A $2$-form takes as its arguments two vector fields, not two vectors. $A^\mu$ is a vector field, but as far as I understand, $\partial^\nu$ is a vector (an object that takes a function and differentiates it), not a vector field. As such, it feels wrong to write the field strength tensor as something like \begin{align} F:\Gamma(TM)\times\Gamma(TM)&\longrightarrow C^{\infty}(M)\\ (\partial^\mu,A^\mu)&\mapsto F(\partial^\mu,A^\mu). \end{align} The above is obviously sloppy but I suppose what I'm saying is that it isn't clear to me that the above definition of the field strength in component form coincides in any way with the definition of a $2$-form.

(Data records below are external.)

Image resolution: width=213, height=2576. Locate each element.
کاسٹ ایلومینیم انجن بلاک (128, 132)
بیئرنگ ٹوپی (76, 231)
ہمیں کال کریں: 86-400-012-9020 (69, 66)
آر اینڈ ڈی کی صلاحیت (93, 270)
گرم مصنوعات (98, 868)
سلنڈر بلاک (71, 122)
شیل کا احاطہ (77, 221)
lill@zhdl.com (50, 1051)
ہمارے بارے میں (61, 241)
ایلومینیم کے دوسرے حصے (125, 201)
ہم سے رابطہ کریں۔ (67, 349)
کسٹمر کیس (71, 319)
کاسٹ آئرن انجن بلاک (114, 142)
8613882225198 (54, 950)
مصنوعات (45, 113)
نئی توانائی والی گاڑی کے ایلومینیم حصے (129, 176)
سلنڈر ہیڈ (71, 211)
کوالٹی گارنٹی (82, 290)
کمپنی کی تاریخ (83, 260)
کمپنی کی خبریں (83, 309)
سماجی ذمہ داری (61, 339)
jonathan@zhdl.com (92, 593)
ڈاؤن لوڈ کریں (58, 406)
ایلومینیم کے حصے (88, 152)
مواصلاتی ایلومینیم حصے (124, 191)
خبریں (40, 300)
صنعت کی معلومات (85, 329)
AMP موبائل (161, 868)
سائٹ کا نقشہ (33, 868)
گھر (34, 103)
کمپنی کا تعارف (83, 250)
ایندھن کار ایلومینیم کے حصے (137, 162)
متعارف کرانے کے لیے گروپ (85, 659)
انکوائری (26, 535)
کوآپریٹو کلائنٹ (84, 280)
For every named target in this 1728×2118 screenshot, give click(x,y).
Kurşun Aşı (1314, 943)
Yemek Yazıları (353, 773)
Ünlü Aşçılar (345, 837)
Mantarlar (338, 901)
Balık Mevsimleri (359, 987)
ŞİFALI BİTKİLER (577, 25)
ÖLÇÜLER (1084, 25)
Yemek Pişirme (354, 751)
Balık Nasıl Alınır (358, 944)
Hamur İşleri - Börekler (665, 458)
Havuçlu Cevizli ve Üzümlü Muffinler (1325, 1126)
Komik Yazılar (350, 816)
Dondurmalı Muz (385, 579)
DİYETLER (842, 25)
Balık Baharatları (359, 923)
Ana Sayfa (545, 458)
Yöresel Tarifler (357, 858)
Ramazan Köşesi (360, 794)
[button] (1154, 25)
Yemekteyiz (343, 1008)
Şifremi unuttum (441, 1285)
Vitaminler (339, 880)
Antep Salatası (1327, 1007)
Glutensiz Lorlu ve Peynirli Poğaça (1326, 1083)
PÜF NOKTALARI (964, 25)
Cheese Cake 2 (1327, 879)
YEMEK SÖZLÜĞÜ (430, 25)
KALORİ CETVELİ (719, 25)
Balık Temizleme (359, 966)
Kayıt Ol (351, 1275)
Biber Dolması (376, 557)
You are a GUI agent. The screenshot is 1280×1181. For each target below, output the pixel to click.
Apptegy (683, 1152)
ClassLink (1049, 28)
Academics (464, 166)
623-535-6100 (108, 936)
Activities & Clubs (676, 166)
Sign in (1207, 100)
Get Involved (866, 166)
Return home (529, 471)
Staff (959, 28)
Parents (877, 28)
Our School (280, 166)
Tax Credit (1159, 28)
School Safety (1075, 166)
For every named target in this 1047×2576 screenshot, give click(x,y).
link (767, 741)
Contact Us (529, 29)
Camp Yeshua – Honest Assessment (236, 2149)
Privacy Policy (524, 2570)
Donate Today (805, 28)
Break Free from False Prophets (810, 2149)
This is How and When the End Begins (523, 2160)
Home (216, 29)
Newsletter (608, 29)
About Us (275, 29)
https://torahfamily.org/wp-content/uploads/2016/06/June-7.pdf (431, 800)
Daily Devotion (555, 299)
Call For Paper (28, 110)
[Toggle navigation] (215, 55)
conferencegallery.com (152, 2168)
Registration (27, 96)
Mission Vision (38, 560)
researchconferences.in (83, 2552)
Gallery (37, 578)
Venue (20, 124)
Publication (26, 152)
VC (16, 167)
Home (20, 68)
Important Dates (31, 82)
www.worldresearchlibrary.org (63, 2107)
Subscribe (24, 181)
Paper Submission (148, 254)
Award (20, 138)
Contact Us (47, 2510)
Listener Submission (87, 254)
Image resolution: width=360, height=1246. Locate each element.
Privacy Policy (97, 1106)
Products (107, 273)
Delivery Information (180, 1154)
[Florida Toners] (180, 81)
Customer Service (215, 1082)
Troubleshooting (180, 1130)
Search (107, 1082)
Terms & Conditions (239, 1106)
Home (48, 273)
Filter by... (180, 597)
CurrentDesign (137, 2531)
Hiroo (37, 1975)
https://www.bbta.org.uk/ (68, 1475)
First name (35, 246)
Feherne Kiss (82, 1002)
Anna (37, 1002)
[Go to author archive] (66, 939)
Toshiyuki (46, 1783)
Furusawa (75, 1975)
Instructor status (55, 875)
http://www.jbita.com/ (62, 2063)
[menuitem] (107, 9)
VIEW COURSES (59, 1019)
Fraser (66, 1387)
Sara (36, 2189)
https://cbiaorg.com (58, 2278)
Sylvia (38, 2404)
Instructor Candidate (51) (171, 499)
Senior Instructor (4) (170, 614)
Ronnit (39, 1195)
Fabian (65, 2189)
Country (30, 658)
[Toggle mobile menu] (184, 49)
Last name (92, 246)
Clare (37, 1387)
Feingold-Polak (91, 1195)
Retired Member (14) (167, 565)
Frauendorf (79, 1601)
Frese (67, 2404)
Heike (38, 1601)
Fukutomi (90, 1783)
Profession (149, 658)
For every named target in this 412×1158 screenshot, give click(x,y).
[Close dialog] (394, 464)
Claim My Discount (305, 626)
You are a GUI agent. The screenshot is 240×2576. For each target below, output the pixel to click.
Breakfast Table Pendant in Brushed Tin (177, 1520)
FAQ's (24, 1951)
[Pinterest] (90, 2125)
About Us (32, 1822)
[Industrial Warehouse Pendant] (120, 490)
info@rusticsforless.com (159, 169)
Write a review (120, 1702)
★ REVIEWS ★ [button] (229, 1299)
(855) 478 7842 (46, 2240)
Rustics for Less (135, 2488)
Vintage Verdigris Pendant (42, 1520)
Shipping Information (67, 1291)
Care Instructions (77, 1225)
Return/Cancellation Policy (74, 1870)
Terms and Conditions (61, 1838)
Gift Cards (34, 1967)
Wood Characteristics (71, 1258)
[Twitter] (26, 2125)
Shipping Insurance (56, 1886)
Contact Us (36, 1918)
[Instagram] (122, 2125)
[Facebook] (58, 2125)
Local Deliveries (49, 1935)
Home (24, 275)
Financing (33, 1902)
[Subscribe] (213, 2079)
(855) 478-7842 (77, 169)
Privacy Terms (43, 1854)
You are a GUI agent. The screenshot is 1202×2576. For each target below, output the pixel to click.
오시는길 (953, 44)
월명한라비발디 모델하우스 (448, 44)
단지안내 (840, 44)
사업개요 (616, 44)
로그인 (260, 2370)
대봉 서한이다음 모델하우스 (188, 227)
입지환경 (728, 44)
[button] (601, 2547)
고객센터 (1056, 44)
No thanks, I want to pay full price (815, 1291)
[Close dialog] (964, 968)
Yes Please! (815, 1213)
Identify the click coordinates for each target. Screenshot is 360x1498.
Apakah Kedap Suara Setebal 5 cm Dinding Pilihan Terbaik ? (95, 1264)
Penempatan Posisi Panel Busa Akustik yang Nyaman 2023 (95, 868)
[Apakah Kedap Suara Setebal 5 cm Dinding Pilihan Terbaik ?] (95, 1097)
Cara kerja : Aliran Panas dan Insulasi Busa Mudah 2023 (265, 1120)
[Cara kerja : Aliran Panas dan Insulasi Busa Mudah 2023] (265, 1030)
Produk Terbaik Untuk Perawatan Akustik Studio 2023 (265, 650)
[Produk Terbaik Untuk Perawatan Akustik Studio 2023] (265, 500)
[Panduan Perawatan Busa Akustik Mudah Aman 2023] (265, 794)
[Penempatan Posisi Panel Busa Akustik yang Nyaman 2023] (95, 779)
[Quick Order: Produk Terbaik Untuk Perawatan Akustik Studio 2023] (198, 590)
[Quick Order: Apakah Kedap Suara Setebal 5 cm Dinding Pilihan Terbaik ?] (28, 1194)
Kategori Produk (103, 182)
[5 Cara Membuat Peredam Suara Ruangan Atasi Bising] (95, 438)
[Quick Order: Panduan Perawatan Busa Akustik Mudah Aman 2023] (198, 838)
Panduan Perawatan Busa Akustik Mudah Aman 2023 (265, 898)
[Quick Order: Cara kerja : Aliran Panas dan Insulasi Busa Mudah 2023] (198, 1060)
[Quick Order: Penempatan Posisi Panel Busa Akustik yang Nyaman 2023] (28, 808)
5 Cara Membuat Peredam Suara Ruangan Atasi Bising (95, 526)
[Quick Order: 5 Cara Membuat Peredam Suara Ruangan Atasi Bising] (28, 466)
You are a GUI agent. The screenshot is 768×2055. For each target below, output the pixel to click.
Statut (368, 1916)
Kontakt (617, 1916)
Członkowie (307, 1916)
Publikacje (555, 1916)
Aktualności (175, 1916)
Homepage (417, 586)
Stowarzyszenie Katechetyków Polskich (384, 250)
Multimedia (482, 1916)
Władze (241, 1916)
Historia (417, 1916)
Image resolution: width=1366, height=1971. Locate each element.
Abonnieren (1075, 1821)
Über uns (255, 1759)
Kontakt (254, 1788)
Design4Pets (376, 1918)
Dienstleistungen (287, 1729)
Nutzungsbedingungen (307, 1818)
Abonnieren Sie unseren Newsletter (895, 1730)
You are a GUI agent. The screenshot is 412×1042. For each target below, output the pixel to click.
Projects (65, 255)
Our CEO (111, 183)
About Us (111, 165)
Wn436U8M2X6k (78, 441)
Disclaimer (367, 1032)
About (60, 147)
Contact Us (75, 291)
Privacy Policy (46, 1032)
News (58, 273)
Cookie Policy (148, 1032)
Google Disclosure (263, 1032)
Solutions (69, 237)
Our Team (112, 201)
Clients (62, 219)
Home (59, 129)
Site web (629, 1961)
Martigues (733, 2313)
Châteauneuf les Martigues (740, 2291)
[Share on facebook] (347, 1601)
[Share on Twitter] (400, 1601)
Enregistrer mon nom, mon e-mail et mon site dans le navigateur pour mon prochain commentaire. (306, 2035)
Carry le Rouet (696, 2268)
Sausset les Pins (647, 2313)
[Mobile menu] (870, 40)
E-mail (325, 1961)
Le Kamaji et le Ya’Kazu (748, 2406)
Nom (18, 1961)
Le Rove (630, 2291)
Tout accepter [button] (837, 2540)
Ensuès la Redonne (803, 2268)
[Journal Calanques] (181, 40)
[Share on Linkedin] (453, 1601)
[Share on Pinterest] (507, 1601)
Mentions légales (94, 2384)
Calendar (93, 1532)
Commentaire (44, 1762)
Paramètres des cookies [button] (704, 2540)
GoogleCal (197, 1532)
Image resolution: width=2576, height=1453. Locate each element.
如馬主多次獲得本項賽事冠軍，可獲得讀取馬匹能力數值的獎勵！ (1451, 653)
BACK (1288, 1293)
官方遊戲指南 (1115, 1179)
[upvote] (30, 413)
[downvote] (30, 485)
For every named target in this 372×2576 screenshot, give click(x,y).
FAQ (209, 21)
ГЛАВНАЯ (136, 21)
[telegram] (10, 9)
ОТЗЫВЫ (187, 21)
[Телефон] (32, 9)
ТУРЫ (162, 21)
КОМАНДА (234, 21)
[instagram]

I feel uneasy about my understanding of these objects in differential-geometric terms: If a derivative is a vector in differential geometry, and a tangent vector takes as its argument a function $f\in C^\infty(M)$, how/why are the derivatives in the above definition of the field strength tensor acting on the vector field $A^\mu$?
the first question
The thing is that it is a little bit sloppy to say that $F^{\mu \nu}$ is a tensor. It is a coordinate function of a tensor. The tensor, or, in this case, a 2-form, is
$$ F =\frac{1}{2} F_{\mu \nu} dx^\mu \wedge dx^\nu. $$
(Einstein summation convention is used.)
Here $dx^\mu \wedge dx^\nu = \frac{1}{2} (dx^\mu \otimes dx^\nu - dx^\nu \otimes dx^\mu)$ is antisymmetric product or exterior product. The main property of this is that it is antisymmetric, so you can neglect explicit expression via tensor products.
F acts on a pare of vector fields $(v,w)$ as
$$ F(v,w)=F_{\mu \nu} (dx^\mu v) (dx^\nu w) = F_{\mu \nu} v^\mu w^\nu. $$
Thus the answer for the first question in some coordinate system is
$$ (v,w) \mapsto F_{\mu \nu} v^\mu w^\nu. $$
the second question
I hope to clarify this place, but I am not sure if it will be satisfying. Derivatives are indeed tangent vectors, but $A^\mu$ is not a vector field, just as $F^{\mu\nu}$ is not a tensor, it is again a coordinate function of a vector field. And in this sense, it is not a problem that some vector acts on a function, though it has label $\mu$.
However, to understand this place better you should think about $A$ as about 1-form rather than vector field $A_\mu dx^\mu$. For forms (of any order) you can define exterior derivative $d$. It maps $p$-forms to $(p+1)$-forms. I'll write here how it acts in some coordinate system. Suppose you have a $p$-form $w=w_{\mu_1 \ldots \mu_p} dx^{\mu_1} \wedge \ldots \wedge dx^{\mu_p}$, then:
$$ dw = \partial_{\mu_0} w_{\mu_1 \ldots \mu_p} dx^{\mu_0} \wedge dx^{\mu_1} \wedge \ldots dx^{\mu_p} $$
Having this, you can easily see that if $A$ is a $1$-form $A=A_\mu dx^\mu$, then
$$ d A = \partial_\nu A_\mu dx^\nu \wedge dx^\mu =\frac{1}{2} (\partial_\nu A_\mu - \partial_\mu A_\nu) dx^\nu \wedge dx^\mu=F.$$
If you are interested in details, I would recommend you to read "Gauge Fields, Knots And Gravity" by John Baez and Javier P. Muniain. It has a good elementary introduction about manifolds, vector fields, forms and all of this. Though it is not completely rigorous, it is more than enough to understand the language.